The accident investigation is no longer a traffic police report — it is a forensic audit of AI decision-making, sensor logs, and software version history.
// Hands Off
Article 13 of Dubai Law No. 9 sets out what is expected of you: comply with the operator's safety requirements, do not tamper with the vehicle's systems, and do not bring anything into the vehicle that could compromise its operation. Think of it like boarding a flight. You receive a safety brief. You cannot interfere with the aircraft's systems. You follow crew instructions. The obligations are light; the protections are substantial.
// Rest-Insured
The RTA has confirmed that comprehensive insurance is live and covering every passenger today.
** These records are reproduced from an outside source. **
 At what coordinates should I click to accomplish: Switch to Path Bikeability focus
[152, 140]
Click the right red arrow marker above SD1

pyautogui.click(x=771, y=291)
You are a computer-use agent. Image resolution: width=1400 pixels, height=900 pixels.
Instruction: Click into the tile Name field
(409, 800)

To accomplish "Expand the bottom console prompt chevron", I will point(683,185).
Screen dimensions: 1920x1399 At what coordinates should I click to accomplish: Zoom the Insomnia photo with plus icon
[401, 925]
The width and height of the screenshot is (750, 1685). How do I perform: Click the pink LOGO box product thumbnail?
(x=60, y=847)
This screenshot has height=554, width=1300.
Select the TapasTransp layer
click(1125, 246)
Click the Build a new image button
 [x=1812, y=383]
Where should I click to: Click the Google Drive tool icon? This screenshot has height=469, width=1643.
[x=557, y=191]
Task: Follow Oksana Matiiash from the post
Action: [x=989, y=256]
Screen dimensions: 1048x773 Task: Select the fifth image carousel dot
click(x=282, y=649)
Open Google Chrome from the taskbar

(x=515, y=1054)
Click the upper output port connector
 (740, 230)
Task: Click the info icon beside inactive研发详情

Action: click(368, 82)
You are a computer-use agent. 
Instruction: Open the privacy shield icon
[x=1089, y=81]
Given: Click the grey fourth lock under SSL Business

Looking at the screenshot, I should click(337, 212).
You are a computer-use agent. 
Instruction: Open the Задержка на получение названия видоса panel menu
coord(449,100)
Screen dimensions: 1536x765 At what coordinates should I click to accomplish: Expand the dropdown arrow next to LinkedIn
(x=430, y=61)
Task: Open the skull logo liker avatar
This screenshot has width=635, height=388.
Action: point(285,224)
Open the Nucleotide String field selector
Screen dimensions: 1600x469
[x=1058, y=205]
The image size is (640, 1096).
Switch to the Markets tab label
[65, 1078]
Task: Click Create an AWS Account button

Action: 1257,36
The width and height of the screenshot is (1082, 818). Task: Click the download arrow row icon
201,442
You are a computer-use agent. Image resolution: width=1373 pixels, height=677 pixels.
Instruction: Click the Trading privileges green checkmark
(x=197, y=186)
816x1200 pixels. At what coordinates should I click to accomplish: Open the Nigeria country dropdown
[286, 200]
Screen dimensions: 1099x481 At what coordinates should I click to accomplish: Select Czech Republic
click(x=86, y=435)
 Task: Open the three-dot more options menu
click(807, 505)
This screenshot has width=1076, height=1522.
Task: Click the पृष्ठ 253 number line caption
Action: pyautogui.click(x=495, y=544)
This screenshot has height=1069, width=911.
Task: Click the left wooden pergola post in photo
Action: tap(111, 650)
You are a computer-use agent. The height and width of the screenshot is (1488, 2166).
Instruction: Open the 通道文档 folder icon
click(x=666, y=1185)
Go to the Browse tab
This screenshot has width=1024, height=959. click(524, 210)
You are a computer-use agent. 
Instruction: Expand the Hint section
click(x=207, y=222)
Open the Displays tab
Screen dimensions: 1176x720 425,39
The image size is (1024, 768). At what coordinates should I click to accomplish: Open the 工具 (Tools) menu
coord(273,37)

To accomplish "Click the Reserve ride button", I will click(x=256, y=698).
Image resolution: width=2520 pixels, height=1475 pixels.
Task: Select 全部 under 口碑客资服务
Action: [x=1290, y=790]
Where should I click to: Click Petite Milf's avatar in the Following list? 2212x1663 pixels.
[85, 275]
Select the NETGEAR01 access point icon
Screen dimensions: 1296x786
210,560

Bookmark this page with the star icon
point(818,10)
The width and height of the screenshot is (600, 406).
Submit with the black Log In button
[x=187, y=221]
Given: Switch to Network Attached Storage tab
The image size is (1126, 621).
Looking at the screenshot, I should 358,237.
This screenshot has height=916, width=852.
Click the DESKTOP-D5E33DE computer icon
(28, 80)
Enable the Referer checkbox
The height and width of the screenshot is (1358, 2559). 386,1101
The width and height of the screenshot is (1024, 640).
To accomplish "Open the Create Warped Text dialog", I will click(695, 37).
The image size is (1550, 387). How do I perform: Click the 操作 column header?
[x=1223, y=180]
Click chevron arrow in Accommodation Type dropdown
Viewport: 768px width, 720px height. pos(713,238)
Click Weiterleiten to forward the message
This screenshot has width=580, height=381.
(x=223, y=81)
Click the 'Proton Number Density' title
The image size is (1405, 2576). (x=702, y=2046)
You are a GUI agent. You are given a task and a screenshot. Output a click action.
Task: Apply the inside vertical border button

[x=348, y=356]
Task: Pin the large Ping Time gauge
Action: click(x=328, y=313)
But it is worth understanding what "comprehensive" has to mean in this context.
Standard motor insurance was designed for a world where the human driver is the primary risk variable - age, history, vehicle value. Autonomous vehicles invert that entirely. The risk is no longer human error; it is system failure. What AVs actually require are policies sophisticated enough to cover three distinct categories simultaneously: physical risk, cyber risk, and product or software failure risk. That is a fundamentally different underwriting product, and globally, the industry is moving to catch up.
// You're paying for the product, so you're not the product
These vehicles are, in the most literal sense, computers on wheels. LiDAR, camera arrays, GPS, radar - all running simultaneously, every second of your journey generating data about your pickup location, your route, the time of day, how long you were inside. Combined with your identity from the Uber or Apollo Go app, this is a record of your movements that is far more granular than anything a traditional taxi could produce.
Some configurations also use cabin-facing cameras - to verify the vehicle is empty before the next booking, or to check that a child has not been left behind. Your image may be captured in what feels like a private space.
Dubai's framework provides meaningful protection. Article 11(12) of Dubai Law No. 9 prohibits operators from using operational data for any purpose other than operating the vehicle without RTA approval. The personal data protection law adds further obligations. These are real constraints - though how they interact with global AI development pipelines, and how they will be enforced at scale, remains an evolving question worth watching.
// Next
Dubai deserves real credit for the speed and seriousness of what it has assembled. From primary legislation to administrative decision to licensing framework to live commercial deployment - that is a remarkable sequence of regulatory delivery, and not one many cities in the world could match.
There will naturally be gaps, and they will be closed as the fleet scales from one hundred vehicles to thousands. Precise liability allocation below the operator level. Mandatory minimum passenger compensation thresholds. AV-specific data governance that anticipates AI training use cases. And perhaps most critically: a unified federal standard so that a vehicle licensed to operate in Dubai has a clear pathway to operate in Abu Dhabi.
There is also a larger story here. Dubai is arguably the safest, smartest city in the world. Framing autonomous taxis as a safety upgrade rather than a risk experiment is coherent - and compelling - particularly as the world is watching this region with fresh attention.
The vehicles moving quietly through Jumeirah this week are not just a mobility announcement. They are a statement about what kind of city Dubai intends to be.